A few weeks ago, one of my #TrialTwitter friends asked whether anyone had experience with using statistics in opening statement. It prompted an interesting conversation, but there’s only so much one can share in a 140-character tweet. Hence, this blog post.
Are statistics ever appropriate for opening statement, witness testimony, a hearing, or even an MSJ? Absolutely. In fact, your presentation (or brief) can actually be more persuasive if it includes statistics. But a statistic isn’t persuasive or powerful simply because it exists. A statistic is persuasive and powerful because of the way it’s incorporated into your trial story.
Here are five tips to help ensure that the statistics you use are persuasive and memorable.
1. Choose Carefully
It’s important to choose the right statistic for the right reason. Just because a statistic is important to you does not mean it will be important to your audience. Statistics are most memorable (and, therefore, powerful) when they are directly tied to your message or supporting evidence. It’s best to identify the key takeaways you want to communicate and then find a supporting statistic because you want the jury to remember your message, not just the number.
For example, in a federal trial a couple of months ago, the plaintiff’s counsel repeatedly referred to a statistic in opening (and throughout his entire case) that referenced the financial impact of trucking accidents in America. He clearly believed it supported his request for almost $30 million in damages. I disagreed. I thought citing the statistic so early in trial – before any evidence or credibility had been established on either side – was likely to be perceived by jurors as a money-grab. The dollars were clearly important to counsel, but the jury would likely have found statistics related to the odds of being involved in a trucking accident, or the number of fatalities, more memorable.
Ultimately, the jury wasn’t persuaded by the plaintiff’s evidence or damage request, and delivered a defense-friendly verdict.
2. Connect the Dots
Don’t assume your audience will make the connection between the actual statistic and the point you hope to make. Jurors (or any audience, for that matter) will be influenced more by the “here’s-why-it-matters” information than they will by the number itself. Tangible statistics are more powerful and persuasive.
For example, a Centers for Disease Control and Prevention study claims that approximately 900,000 Americans die each year from cardiovascular disease (CVD). But what does that mean? Is that a low number? A high number? If your goal is to make it seem very common and a high risk, perhaps it would mean more to jurors to share that the CDC also reports that every 40 seconds, someone dies of CVD. “So, that means in the eight minutes I’ve been speaking,” the attorney might say, “12 people have died of CVD.”
3. Be Precise
Sometimes in trial, the “spirit of the message” is more important than the precise details of the message. Not so with statistics. If you’re going to cite a statistic, be sure to couple it with the source, the date, and the sample size (if relevant).
For example, telling your audience, “Research shows that approximately 2% of federal defendants had their cases decided by a jury” is an interesting nugget, but leaving out the details could cause jurors to question the veracity of the information. Sharing greater detail can have more impact:
In 2016, the administrative office of the United States Courts noted that there were 77,318 federal cases on file, but only 2% of those cases were ultimately decided by a jury.
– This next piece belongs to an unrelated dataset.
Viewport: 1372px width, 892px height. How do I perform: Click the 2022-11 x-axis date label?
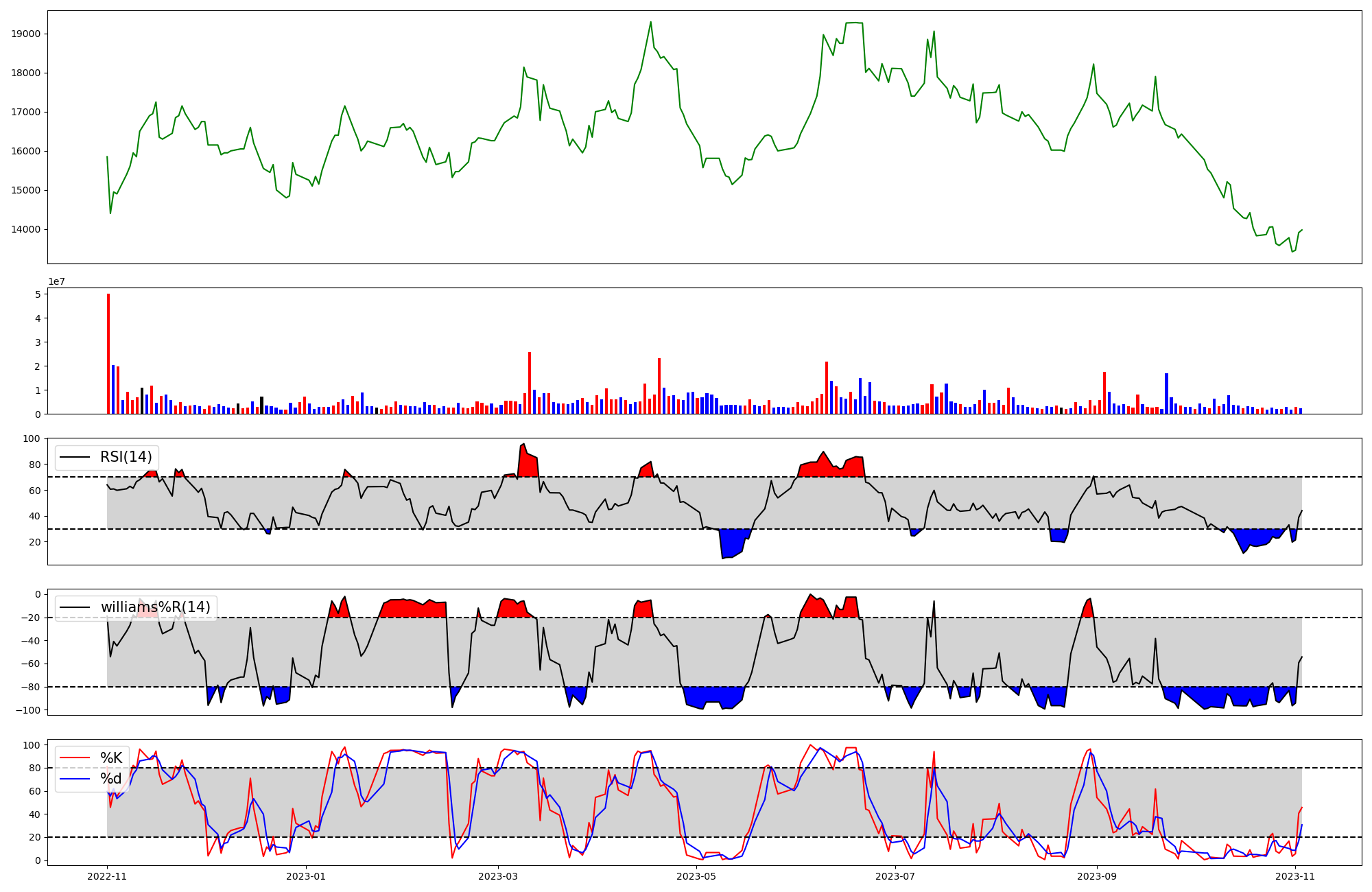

The greater detail you provide, within reason, the more credibility and reliability your statistic will have. And if your opponent cites a statistic without the source or date of the study, you might want to do a little digging. It may not be nearly as credible as you initially think.
4. Give It Life
Stories persuade. Statistics can also persuade. Combining the two together can really take things up a notch.
For example, if you are defending a neurosurgeon against allegations of a medical mistake, rather than sharing a generic statistic about the number of brain surgeries that are performed each year in America with success, why not couple that statistic with a story of a successful surgery your client performed? That successful surgery opened a world of possibilities, for the patient, the patient’s family and all the people the patient can continue to positively impact.
Giving your statistics life can breathe new meaning into them, and increase a juror’s ability to empathize or identify with your client.
5. Less Is More
Finally, just because you can find a bunch of fabulous statistics does not mean you should use them all. Incorporating one powerful, well-presented statistic can have a much bigger impact than sharing a handful of numbers with little context or poorly executed delivery.
The most illustrative example of this I could find is compliments of Cindy Griffin’s book, “Invitation to Public Speaking,” which used the following as an example of death by statistics. I think we can all agree the important message here (whatever it is) is lost in a sea of numbers:
Based on these 2008 figures, we can say of the 1,393 males between the ages of eighteen and twenty-one with incomes above $24,000 a year and less than two years of training who attended this event more than three times but less than five, 743 drove their own vehicles, 259 rode with friends, 128 took the bus, and 11 walked. This leaves 252 unaccounted for. Now, let’s look at the 2010 date. These figures change slightly.
Telling the Bigger Story
When used sparingly and in the proper context, statistics can be a powerful tool of persuasion. They can help us tell a bigger story and attach our trial themes to a context that is more relatable to jurors.